As someone who has written hundreds of stories — most recently, for the Georgetowner — I still cannot begin to piece together the words to describe the beautiful, gentle psyche and the magical person that made up Glenn.
Truly a national treasure, Glenn was a special being who loved all, a drummer and performer whose true genius reached beyond music. He had the passion of a madman, and the unbridled and uncompromising spirit to always do things his own way with a sense of style and flair unlike any other. His heart was a precious jewel.
I cherish every moment we had together, our adventures, explorations, the fun times, the good stories, the laughs, the smiles and tears of joy. Glenn’s time on this earth was short, but he touched so many.
Some say he marched to the beat of a different drummer, but Glenn did more than that. He was his own drummer, who wrote his own song, always staying true to himself, always an individual, unfettered by others.
Glenn will always be a part of all of us. I remember my solo travels, when Glenn would hide notes and gifts in my bag. I would venture with a basket, collecting experiences, photos and stories we could share together when I came home. I would eagerly anticipate Glenn waiting for me at the airport, wearing a goofy outfit, holding a funny sign or bearing a silly gift. I hope Glenn received an equally marvelous greeting when he arrived at his new destination: an existence free of pain, in a Willy Wonka-like place filled with drums, flowers, plaid pants and birds. I hope he found the paradise that we both dreamed about — a beachside cantina with perfect bodysurfing waves, ice-cold beers, ten-cent tacos and Glenn headlining the entertainment every night.
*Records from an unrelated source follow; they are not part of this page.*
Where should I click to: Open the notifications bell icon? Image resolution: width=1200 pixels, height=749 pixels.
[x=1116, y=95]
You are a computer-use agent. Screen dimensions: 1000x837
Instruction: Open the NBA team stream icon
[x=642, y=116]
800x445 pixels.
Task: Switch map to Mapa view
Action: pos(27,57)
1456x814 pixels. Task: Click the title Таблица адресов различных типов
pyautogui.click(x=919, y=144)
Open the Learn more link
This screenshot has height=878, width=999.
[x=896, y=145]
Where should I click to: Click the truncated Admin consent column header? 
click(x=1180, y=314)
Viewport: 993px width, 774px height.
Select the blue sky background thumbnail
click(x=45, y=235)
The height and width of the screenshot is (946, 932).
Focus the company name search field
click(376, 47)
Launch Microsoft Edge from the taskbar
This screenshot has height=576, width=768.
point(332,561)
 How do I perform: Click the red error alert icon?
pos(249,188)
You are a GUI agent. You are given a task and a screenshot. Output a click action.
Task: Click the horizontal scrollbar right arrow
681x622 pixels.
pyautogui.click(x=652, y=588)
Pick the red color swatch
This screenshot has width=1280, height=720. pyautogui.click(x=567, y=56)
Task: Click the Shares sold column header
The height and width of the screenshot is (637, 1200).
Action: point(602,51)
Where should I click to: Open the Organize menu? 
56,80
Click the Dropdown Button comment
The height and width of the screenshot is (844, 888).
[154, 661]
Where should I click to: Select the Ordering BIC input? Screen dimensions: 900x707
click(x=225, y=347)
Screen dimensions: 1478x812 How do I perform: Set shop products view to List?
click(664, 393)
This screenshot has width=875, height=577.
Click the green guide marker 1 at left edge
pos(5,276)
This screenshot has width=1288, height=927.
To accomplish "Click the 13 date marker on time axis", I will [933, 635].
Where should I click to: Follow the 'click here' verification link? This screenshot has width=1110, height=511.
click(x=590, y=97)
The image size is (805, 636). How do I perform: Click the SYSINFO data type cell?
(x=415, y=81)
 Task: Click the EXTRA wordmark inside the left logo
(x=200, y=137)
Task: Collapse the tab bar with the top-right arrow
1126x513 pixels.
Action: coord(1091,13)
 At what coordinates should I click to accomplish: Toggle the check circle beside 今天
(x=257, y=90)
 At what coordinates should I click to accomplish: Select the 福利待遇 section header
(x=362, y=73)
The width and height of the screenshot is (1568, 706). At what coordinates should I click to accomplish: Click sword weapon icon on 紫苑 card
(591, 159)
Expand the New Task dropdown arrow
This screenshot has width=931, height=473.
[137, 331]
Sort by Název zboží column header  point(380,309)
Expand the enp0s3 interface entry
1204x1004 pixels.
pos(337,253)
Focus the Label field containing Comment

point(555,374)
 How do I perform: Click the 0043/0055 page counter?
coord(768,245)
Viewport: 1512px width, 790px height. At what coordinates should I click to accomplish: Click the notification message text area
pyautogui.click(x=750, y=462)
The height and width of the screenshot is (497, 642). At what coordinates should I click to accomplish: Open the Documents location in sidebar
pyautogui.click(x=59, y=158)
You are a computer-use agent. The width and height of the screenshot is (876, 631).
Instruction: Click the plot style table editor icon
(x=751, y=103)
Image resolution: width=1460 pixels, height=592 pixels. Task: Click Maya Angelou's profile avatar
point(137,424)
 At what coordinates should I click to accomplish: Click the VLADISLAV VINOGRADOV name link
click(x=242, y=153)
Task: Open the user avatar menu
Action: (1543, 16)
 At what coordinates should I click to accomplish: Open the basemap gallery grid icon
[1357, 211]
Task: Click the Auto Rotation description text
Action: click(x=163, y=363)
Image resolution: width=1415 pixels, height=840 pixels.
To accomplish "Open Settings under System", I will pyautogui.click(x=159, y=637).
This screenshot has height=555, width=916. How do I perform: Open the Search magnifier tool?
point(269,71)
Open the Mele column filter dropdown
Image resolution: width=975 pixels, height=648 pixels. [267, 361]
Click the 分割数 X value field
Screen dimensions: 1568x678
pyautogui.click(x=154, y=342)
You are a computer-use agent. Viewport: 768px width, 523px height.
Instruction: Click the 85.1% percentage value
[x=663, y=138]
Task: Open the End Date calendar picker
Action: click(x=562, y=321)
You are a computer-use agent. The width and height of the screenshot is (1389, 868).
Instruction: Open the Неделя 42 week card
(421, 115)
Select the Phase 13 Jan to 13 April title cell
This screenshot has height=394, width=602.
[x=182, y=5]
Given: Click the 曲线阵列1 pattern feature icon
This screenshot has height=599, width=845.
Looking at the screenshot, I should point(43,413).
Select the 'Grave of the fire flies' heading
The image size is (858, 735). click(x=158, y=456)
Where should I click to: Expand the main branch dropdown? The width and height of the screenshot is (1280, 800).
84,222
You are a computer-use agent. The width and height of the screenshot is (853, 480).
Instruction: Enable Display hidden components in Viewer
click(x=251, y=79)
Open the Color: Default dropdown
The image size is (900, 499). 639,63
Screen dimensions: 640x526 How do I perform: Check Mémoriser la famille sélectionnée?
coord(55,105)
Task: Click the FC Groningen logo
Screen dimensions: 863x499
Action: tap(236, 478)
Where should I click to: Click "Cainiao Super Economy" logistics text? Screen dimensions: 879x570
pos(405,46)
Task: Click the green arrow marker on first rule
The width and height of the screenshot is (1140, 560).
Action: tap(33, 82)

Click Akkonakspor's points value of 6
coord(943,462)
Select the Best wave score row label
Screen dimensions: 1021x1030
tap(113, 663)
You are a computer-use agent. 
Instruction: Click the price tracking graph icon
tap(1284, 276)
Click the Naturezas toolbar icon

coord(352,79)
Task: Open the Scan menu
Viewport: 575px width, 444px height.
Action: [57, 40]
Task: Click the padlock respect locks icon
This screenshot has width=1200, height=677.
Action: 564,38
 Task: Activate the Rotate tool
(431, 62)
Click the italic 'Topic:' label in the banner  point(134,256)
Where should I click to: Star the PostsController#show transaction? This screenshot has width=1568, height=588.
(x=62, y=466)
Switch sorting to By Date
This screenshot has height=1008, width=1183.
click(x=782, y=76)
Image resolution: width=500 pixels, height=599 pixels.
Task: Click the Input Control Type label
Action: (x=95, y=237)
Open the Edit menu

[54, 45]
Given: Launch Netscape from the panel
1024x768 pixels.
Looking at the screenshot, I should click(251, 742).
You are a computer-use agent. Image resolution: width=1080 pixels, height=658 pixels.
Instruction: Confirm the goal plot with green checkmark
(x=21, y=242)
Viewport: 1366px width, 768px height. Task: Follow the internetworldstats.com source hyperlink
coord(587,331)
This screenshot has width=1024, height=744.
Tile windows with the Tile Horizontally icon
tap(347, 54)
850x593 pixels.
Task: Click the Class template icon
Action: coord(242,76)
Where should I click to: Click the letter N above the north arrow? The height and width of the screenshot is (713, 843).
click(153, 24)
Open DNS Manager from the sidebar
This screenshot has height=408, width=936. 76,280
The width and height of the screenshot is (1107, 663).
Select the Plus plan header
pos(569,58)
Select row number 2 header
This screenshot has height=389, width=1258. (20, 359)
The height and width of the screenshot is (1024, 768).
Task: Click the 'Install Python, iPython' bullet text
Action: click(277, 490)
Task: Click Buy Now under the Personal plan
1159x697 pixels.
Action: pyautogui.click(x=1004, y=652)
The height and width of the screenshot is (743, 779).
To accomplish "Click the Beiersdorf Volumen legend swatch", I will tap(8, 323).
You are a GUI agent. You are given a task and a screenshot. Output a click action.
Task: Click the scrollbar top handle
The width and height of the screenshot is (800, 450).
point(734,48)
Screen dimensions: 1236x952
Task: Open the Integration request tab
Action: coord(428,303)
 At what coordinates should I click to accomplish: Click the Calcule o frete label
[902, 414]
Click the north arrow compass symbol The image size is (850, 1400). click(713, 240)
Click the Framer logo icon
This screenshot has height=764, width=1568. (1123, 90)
Glenn will live on through his music. He was a talented drummer and singer appearing on dozens of CDs. His first band, the Hates from Houston, were on the cutting edge of the punk movement in the late 1970s. In San Francisco in the early 1980s, his band Arkansas Man was a critical favorite, touring with Johnny Lydon’s post-Sex Pistol project, Public Image Limited. Their band posters are featured in “The Art of Rock” by Paul Griushkin, and their debut album was recently released on CD and iTunes.
Later in New York, he toured nationally and throughout Europe with the groups WOO and Happy New Year. His musical talents are featured on albums from the Molecules, The Three Terrors and Rev.99. His most recent collaboration was with the Baltimore-based Pleasant Livers, which was named by the Baltimore City Paper as “the Best Band to See Live.”
Born in Arizona, Glenn, 51, spent his childhood in Vancouver, Canada, Australia and Colorado. A traveler throughout his life, he ventured throughout Europe, Latin America and the South Pacific. He travels still.
Jody Kurash, a writer for The Georgetowner, is part-owner of a Georgetown business and a retired Associated Press photojournalist.